» Records for this task
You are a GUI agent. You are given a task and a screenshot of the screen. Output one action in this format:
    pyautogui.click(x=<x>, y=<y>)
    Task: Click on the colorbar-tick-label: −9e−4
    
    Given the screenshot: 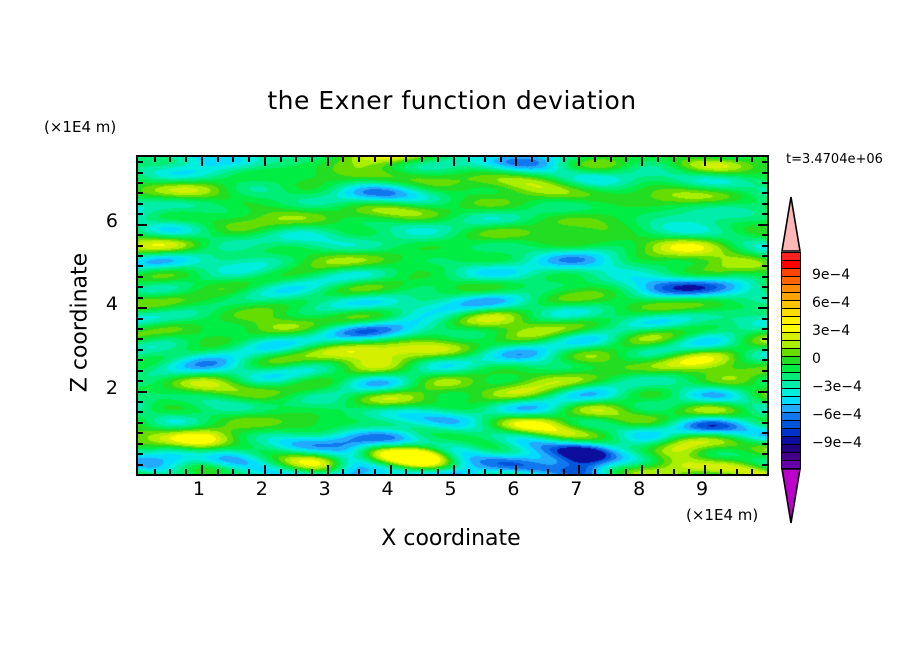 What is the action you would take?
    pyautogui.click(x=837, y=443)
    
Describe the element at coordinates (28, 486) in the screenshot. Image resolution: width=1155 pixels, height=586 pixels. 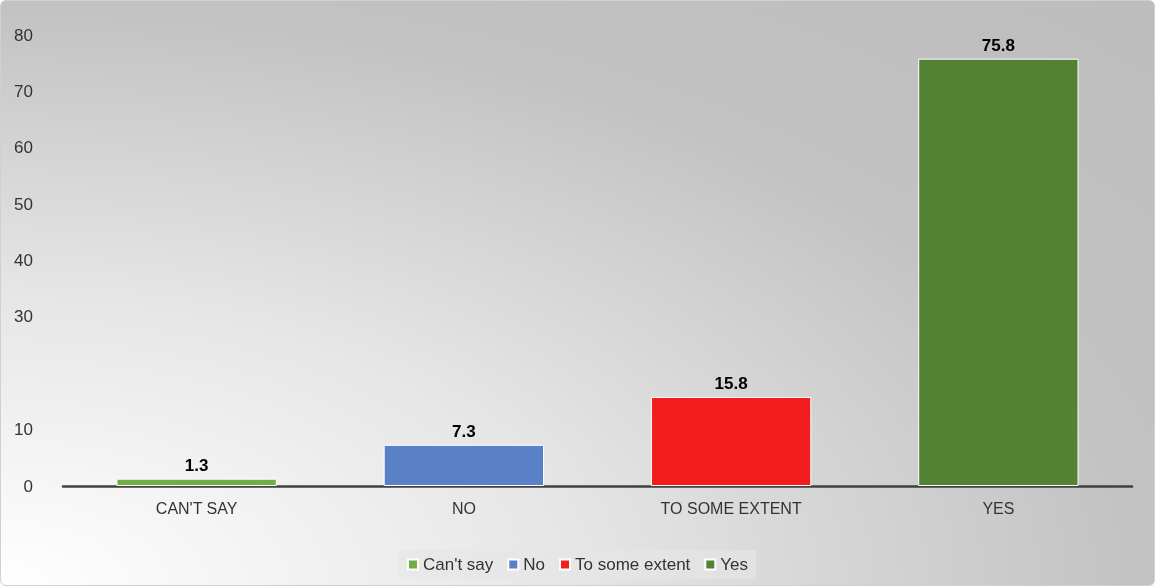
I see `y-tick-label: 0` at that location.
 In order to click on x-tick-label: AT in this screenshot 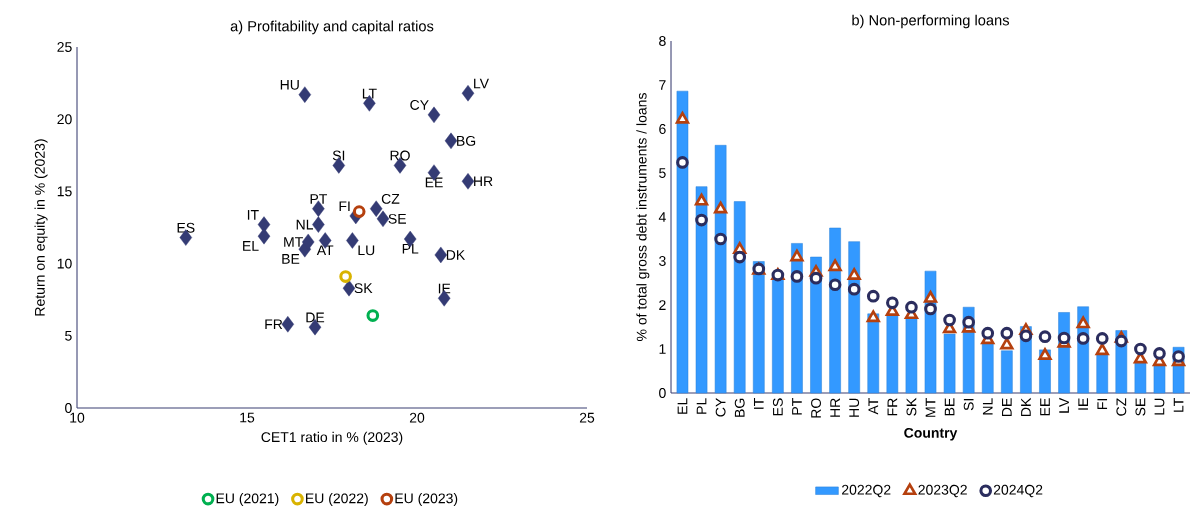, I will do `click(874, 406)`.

» Task directions
Rewrite the lines from the start through the line holding "Task: Click on", inclusive, swapping "action" for "command" and changing nothing else. Give only those lines.

» Response to the exercise
You are a GUI agent. You are given a task and a screenshot of the screen. Output one command in this format:
    pyautogui.click(x=<x>, y=<y>)
    Task: Click on the colorbar-tick-label: −9e−4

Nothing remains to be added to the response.